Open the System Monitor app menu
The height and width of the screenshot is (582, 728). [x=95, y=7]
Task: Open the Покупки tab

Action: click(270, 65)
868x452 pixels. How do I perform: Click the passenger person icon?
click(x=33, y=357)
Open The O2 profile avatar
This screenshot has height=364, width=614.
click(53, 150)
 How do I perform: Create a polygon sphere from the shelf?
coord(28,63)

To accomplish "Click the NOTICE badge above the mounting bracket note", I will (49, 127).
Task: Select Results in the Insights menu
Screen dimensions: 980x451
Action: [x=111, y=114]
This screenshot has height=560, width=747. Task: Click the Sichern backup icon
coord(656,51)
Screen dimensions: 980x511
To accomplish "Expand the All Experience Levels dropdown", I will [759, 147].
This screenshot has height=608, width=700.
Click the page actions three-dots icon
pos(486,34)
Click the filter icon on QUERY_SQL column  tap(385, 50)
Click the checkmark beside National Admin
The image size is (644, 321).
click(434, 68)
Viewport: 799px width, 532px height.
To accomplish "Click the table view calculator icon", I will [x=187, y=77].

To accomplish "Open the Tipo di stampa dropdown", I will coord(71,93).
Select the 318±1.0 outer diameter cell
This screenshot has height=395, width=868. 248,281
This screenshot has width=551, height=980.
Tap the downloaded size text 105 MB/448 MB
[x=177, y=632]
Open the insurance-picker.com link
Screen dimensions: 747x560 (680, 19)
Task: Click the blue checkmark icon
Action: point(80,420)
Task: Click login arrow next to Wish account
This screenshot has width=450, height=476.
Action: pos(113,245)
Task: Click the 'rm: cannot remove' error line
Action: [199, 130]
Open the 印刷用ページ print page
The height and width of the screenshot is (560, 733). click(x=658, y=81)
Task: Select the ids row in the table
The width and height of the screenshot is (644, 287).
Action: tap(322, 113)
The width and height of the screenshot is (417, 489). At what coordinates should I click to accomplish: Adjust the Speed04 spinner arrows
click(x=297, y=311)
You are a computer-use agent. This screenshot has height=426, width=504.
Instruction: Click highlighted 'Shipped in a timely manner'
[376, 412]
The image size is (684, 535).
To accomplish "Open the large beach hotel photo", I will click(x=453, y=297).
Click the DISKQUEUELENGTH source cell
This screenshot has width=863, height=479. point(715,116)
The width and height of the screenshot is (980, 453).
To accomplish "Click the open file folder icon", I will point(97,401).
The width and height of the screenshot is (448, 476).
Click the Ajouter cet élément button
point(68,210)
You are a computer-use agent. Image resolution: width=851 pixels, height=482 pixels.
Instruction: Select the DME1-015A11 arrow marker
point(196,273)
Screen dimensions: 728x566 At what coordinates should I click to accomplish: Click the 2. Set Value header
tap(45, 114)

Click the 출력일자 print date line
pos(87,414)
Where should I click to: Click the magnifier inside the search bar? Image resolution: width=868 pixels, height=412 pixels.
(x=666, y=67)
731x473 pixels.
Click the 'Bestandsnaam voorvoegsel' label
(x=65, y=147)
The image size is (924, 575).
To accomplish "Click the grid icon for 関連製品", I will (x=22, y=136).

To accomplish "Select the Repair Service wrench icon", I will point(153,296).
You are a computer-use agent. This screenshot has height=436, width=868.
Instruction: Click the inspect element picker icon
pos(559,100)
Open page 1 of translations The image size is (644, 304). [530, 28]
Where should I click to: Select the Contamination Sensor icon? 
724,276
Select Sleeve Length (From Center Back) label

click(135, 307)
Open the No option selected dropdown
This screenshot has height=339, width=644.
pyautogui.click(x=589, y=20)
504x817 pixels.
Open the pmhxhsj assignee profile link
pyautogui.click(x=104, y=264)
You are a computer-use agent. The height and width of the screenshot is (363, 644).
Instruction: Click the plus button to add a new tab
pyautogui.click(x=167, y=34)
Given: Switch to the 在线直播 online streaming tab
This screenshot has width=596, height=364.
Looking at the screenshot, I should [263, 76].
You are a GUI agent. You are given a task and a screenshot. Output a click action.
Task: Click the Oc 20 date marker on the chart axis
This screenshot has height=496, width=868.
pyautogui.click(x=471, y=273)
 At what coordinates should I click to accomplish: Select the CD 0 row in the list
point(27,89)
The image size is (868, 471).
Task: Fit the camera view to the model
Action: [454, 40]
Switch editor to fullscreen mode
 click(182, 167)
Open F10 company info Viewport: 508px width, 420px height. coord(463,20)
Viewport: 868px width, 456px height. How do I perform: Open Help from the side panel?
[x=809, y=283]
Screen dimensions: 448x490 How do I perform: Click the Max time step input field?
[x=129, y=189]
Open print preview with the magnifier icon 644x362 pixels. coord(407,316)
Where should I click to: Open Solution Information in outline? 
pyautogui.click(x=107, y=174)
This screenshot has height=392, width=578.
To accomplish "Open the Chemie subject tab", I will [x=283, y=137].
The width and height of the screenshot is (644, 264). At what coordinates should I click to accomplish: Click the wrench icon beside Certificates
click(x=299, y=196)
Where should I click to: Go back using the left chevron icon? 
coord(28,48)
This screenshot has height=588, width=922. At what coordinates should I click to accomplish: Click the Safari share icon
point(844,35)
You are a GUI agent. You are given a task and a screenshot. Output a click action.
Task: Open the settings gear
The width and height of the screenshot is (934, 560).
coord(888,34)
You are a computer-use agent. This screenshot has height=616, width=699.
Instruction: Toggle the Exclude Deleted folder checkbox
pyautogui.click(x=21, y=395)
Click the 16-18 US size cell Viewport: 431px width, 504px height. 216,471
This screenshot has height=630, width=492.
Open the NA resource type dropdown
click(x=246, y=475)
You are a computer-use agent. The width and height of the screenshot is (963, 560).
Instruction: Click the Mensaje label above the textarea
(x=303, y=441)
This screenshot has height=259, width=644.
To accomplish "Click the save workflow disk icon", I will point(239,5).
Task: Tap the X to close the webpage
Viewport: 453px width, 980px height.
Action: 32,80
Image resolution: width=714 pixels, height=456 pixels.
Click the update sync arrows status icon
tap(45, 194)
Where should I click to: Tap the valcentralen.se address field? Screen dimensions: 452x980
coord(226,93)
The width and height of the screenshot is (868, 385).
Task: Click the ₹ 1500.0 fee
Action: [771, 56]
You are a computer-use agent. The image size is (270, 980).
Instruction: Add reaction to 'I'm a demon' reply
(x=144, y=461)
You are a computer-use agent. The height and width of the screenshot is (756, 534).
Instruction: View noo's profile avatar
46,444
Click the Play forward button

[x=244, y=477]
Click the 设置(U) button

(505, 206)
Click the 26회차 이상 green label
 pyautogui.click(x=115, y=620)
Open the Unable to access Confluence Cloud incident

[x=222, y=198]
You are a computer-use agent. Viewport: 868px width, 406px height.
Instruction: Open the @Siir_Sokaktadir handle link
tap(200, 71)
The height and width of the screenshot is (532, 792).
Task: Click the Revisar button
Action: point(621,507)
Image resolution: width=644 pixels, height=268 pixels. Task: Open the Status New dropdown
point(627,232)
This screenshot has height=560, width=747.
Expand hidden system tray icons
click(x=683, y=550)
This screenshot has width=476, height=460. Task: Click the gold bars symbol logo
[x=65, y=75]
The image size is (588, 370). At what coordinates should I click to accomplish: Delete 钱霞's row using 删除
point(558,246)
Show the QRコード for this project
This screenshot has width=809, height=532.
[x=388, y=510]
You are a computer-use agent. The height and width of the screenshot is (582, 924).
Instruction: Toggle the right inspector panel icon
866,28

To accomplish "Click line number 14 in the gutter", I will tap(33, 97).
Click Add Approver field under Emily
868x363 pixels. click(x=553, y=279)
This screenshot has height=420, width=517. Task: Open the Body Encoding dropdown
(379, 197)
----------------------------------------
**Requirement**. List each line of the records that holds the string "table".

**Output of the task**.
To accomplish "Click the table view calculator icon", I will [x=187, y=77].
Task: Select the ids row in the table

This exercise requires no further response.